● **WHAT YOU WILL DO**
Each line containing the string "Beta" should be copied out of the entries.

● **GIVEN RECORDS**
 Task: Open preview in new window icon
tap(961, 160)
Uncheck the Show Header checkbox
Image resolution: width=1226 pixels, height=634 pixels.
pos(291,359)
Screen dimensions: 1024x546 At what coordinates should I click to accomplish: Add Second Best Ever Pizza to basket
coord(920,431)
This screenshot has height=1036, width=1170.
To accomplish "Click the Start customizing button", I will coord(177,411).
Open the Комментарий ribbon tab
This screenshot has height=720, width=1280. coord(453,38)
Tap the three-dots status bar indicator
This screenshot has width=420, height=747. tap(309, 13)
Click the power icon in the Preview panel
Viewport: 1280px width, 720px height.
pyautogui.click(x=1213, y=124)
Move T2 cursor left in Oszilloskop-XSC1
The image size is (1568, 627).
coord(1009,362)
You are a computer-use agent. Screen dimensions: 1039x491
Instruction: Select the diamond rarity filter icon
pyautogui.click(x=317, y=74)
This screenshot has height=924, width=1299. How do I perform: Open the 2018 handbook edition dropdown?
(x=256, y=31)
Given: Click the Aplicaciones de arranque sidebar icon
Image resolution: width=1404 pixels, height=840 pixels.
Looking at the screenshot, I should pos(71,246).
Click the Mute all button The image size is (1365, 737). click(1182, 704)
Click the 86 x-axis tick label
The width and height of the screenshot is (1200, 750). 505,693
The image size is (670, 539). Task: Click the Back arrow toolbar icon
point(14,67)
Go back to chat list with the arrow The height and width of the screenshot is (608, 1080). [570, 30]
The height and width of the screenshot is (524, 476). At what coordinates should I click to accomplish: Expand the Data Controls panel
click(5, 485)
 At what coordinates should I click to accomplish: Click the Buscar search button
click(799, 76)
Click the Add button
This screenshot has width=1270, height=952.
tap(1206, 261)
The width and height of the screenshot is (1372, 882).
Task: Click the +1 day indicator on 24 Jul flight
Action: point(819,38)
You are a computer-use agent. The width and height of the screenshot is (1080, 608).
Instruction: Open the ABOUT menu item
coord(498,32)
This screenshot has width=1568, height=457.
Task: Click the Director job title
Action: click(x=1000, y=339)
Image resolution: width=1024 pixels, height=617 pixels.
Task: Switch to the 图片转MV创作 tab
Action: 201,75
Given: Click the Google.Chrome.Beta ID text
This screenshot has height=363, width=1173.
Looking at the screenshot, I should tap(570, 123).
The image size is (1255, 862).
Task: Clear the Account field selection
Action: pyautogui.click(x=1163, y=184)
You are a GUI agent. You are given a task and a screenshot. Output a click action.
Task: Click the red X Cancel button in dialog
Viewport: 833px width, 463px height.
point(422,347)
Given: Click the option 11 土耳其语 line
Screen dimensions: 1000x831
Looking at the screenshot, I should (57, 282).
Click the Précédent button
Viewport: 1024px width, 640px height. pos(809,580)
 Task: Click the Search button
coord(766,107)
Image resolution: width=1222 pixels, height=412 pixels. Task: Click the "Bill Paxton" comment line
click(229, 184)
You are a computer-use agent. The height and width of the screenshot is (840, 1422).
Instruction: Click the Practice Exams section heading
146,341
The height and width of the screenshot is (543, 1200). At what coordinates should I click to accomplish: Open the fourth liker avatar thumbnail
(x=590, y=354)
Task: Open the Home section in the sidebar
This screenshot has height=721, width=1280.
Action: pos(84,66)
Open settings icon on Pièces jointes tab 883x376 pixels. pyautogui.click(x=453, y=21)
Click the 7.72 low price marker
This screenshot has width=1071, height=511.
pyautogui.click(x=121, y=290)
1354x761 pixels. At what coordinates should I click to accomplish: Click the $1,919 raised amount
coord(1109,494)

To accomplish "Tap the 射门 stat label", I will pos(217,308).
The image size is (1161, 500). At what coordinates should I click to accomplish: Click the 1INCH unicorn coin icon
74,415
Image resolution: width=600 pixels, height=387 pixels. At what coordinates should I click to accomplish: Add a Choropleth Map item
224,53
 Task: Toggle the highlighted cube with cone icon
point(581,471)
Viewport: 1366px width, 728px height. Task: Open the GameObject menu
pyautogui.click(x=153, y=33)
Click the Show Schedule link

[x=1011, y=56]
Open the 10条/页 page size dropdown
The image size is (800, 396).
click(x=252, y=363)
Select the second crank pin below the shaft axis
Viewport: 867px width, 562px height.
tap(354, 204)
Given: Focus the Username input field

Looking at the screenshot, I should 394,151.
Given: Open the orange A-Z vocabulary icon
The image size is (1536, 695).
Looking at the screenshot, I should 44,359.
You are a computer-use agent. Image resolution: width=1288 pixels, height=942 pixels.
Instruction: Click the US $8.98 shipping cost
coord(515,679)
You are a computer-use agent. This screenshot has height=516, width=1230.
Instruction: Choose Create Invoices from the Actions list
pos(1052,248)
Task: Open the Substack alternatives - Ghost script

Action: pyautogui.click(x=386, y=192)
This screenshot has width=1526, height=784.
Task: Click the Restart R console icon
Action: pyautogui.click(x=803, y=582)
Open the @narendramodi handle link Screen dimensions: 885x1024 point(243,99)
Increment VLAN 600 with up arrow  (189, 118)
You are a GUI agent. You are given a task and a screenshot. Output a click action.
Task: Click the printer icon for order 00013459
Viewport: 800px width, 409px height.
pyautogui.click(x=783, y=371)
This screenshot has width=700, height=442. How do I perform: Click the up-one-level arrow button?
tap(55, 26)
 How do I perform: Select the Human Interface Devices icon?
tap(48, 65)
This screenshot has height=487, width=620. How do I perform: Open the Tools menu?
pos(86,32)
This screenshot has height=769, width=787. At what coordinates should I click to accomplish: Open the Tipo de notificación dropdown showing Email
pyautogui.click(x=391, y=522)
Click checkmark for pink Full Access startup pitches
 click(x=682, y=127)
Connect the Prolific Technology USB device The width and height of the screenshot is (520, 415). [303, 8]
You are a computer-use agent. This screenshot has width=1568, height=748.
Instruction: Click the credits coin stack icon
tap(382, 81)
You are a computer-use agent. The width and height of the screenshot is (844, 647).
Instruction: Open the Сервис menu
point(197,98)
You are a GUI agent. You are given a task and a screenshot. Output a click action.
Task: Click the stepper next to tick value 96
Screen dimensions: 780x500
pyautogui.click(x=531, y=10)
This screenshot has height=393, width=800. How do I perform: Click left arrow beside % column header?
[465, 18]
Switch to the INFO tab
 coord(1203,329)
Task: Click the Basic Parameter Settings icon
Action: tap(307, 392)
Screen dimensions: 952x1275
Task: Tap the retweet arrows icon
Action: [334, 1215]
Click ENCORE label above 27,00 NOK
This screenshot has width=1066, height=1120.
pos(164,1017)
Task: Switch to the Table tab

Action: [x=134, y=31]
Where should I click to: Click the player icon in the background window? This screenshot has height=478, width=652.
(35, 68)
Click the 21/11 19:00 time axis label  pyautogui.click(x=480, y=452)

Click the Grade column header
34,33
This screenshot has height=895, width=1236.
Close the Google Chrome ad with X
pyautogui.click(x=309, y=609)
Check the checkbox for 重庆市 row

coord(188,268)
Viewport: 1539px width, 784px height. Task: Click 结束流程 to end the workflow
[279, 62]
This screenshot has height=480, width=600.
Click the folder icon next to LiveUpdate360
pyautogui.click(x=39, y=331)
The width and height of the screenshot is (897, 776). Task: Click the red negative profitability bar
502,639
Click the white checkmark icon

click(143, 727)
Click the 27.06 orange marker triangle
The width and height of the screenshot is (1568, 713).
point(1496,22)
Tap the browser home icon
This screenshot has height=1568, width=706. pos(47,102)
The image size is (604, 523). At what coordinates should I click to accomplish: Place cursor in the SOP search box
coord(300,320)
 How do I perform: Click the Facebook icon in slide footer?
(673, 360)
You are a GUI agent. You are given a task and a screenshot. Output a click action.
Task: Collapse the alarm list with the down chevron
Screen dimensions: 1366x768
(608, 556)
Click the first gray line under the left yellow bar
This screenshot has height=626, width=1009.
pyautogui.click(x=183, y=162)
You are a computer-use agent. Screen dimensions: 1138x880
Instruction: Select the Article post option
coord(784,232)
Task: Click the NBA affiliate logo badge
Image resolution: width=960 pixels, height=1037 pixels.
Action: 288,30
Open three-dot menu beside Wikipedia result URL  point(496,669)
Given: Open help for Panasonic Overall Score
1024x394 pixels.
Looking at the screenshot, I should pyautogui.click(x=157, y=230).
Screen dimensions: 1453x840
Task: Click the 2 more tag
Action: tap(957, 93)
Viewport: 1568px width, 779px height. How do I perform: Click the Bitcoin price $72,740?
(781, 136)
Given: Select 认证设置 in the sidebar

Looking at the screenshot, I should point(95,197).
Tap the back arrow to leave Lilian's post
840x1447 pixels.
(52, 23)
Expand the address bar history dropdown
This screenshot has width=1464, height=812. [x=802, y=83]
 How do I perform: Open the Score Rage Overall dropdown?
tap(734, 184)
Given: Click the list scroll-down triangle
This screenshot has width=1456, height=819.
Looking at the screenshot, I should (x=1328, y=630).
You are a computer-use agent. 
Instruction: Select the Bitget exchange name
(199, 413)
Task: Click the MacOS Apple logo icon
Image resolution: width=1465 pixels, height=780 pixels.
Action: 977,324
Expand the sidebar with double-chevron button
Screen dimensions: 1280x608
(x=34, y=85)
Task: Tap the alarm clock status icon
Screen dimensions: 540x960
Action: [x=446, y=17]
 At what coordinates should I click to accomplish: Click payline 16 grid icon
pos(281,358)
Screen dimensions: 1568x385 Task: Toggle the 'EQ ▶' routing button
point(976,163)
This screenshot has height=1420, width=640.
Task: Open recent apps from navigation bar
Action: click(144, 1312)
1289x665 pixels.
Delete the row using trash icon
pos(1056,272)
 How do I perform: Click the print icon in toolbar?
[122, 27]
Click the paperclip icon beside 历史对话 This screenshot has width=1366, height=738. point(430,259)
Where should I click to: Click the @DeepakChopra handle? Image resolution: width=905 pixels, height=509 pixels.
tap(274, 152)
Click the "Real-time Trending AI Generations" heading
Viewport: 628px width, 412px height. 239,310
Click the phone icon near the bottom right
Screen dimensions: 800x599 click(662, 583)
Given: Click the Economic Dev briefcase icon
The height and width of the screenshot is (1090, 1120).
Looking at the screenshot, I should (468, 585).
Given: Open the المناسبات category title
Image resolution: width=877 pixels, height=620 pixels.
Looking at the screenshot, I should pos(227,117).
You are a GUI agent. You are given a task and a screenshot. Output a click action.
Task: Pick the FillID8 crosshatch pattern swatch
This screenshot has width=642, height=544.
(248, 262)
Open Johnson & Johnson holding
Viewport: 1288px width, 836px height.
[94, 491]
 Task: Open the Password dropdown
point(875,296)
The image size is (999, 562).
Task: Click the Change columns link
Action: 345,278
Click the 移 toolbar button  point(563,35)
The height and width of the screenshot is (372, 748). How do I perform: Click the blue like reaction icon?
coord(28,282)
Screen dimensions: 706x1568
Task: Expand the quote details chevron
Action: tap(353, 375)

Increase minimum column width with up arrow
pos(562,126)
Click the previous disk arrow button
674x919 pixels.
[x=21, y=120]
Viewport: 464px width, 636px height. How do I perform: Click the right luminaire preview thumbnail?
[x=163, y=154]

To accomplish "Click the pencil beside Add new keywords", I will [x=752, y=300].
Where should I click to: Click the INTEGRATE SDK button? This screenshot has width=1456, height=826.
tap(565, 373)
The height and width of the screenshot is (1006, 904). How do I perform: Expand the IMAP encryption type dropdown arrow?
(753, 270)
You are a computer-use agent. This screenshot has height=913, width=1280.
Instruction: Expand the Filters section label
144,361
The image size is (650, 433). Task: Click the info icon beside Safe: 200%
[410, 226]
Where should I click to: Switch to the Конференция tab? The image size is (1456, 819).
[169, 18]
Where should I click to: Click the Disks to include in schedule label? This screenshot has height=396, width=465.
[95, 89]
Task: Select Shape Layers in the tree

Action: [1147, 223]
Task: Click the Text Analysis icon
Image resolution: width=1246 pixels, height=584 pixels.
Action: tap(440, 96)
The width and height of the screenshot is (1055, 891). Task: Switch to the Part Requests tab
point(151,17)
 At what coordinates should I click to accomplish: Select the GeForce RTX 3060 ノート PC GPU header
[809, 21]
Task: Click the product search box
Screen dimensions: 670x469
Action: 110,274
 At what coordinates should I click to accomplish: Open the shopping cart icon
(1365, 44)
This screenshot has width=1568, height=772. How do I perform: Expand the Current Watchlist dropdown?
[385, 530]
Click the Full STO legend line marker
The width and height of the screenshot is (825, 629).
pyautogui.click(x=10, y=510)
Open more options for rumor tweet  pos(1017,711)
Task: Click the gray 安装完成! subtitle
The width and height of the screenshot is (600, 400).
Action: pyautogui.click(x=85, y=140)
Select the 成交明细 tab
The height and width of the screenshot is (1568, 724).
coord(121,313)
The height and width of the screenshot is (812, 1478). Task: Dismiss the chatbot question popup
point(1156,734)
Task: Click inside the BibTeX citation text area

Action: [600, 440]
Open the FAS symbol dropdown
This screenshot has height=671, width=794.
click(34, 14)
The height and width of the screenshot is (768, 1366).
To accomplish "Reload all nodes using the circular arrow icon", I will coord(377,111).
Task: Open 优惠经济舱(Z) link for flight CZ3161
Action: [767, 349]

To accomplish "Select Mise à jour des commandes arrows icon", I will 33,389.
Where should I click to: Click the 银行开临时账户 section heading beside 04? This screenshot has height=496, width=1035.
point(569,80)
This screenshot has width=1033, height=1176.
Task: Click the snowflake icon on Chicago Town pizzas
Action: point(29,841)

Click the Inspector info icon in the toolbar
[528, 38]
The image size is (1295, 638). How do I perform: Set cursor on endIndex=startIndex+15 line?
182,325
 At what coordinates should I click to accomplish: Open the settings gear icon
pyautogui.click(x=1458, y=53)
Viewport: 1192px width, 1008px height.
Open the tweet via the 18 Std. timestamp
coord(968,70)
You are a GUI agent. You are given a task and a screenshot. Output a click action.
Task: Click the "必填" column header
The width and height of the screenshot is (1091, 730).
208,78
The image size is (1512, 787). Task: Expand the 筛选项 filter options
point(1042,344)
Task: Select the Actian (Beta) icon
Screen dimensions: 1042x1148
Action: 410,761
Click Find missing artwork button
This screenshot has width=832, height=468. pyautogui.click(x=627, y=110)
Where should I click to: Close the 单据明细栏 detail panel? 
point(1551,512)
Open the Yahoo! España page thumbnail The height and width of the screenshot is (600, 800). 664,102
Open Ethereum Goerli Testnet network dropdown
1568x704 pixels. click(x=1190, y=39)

● **TASK SOLUTION**
Given: Click the Google.Chrome.Beta ID text
Task: Select the Actian (Beta) icon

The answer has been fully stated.